Work to be completed —
Find the line below with "Instruction: Click the blue verified badge". Print it and every line after it exactly, through the last line, leaving out the pictures.

Extracted data —
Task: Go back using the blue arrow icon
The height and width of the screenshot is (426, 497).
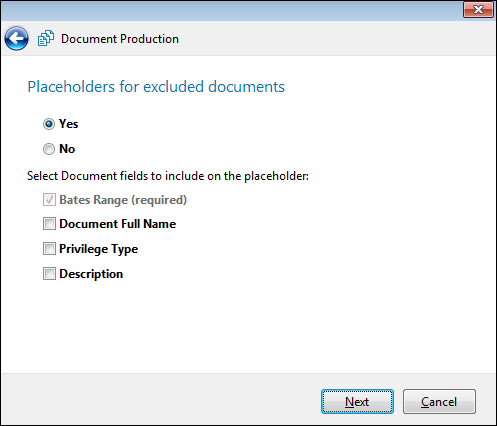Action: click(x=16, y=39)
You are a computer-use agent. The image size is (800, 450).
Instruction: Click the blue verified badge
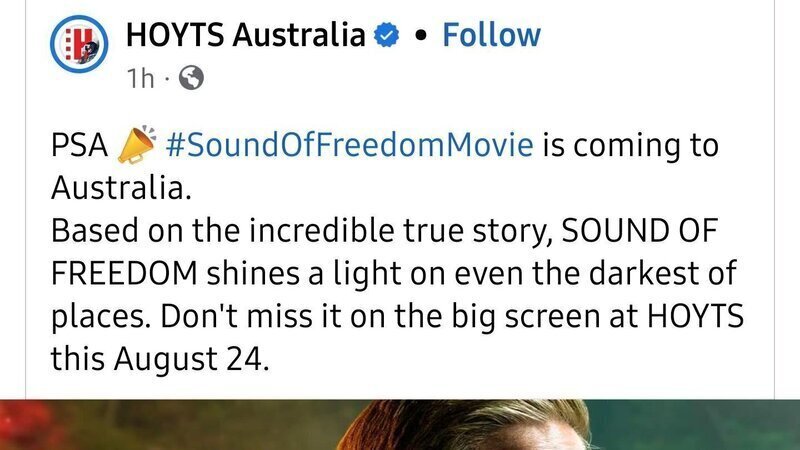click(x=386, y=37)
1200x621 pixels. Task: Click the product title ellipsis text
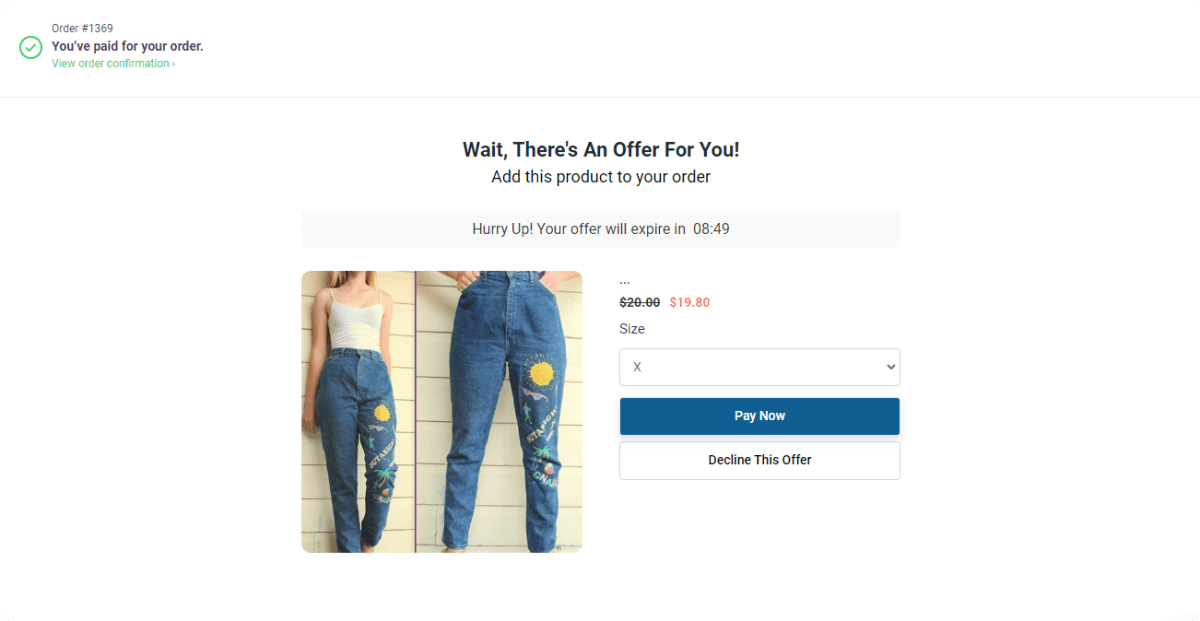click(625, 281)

Exercise output —
Instruction: Click the blue verified badge
click(x=386, y=37)
1200x621 pixels. Task: Click the product title ellipsis text
click(625, 281)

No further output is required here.